Originally from Boston, Massachusetts, Mohanmurthy obtained his Bachelor’s of Science degree (with Honors) in physics from MSU before going on to the Massachusetts Institute of Technology to receive his M.S. in physics in 2015.
Mohanmurthy said that MSU played a major role in leading him to his career as a research scientist.
“MSU was my first serious guided research experience which made me consider research for a career,” said Mohanmurthy.
Not only did MSU introduce Mohanmurthy to the idea of pursuing research as a career, but the university and the College of Arts and Sciences provided opportunities for him to expand his experience with research as an undergraduate student.

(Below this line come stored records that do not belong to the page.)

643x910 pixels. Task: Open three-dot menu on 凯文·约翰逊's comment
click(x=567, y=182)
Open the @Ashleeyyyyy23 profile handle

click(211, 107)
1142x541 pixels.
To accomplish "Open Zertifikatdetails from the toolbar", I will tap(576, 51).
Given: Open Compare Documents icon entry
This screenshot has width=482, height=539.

“Personally, I've not been associated with another university or workplace with a better personal touch. There were quite a lot of activities that I was involved in, and some of them were truly difficult to push through or fund,” said Mohanmurthy. “But at MSU, if the VP for research or the dean of Arts and Sciences had to get involved, then they did with relative ease and made it happen,” he continued.

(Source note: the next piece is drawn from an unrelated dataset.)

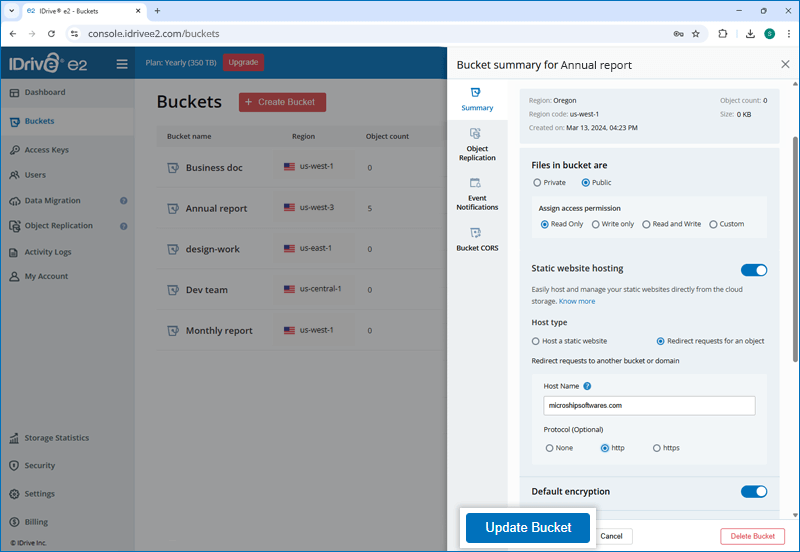Image resolution: width=800 pixels, height=552 pixels.
Task: Click the Bucket CORS icon
Action: [476, 233]
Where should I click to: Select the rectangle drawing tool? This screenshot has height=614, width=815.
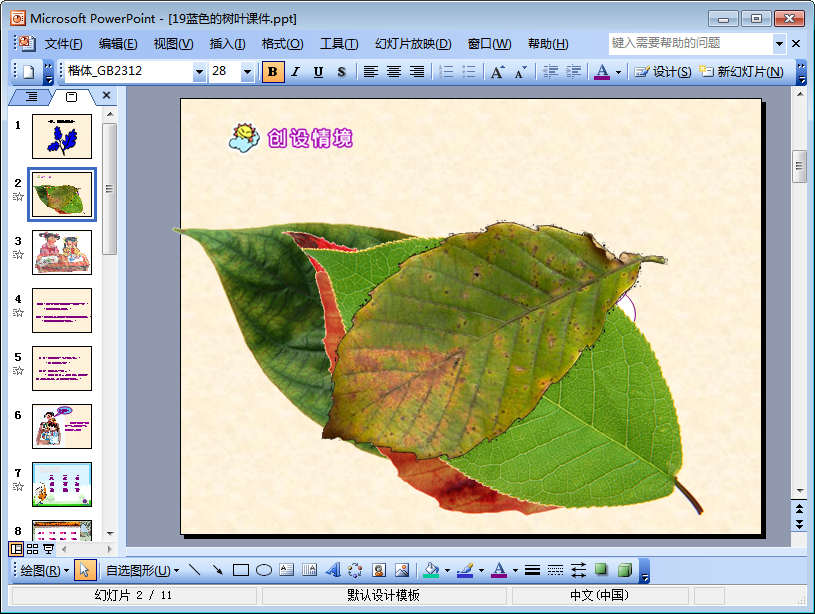(x=240, y=570)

Mohanmurthy enjoyed his time at MSU beyond his experience with research opportunities. He said that MSU provided a “very strong undergraduate foundation at an affordable rate,” and that his undergraduate experience at MSU “was a good exposure to a fairly diverse student community.”

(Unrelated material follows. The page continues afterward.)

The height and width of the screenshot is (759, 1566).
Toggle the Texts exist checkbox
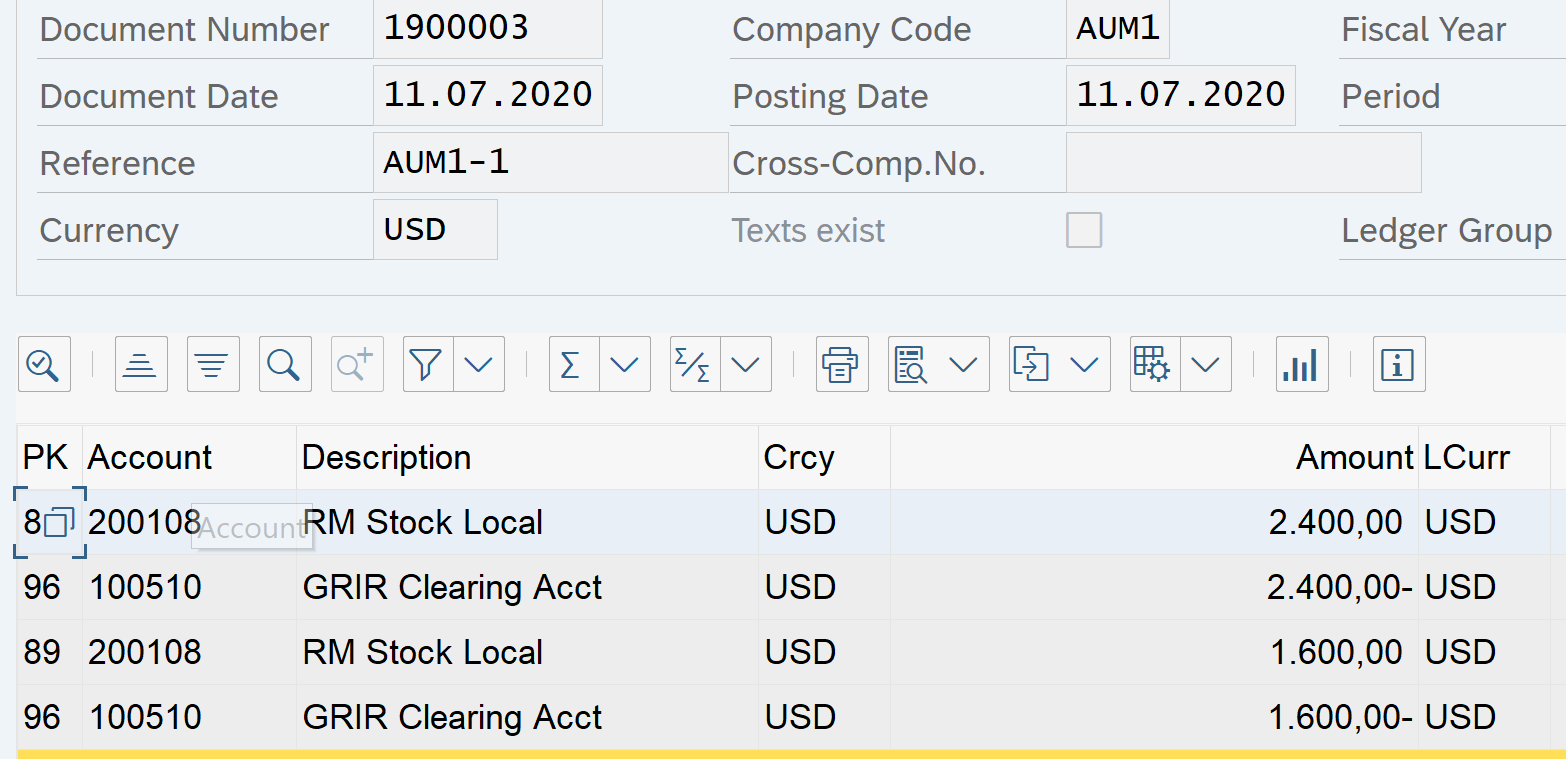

His favorite class at MSU was Intermediate Electromagnetism 2, taught by Dr. Matt Berg, while his greatest mentor was Dr. Dipangkar Dutta, a professor of physics.
Some of Mohanmurthy’s favorite memories during his time at MSU included “playing in intramurals, or just reading next to the water pool at the chapel.” He also enjoyed MSU football, as well as his favorite MSU tradition, Cowbell Yell.
Mohanmurthy explained that at a large university like MSU, it’s possible to feel overwhelmed and lost in the crowd. His advice is to get involved in one of the many organizations on campus.
“Join the student club of your liking and be involved. Consider doing research in a professor's lab or in one of the labs across the street at the research park, or intramurals could be a great way to play friendly. Be involved in extracurricular activities, socialize, work hard at coursework, cheer for the MSU teams, everything in moderation,” said Mohanmurthy.
Mohanmurthy enjoys hiking, camping, kayaking and kart racing.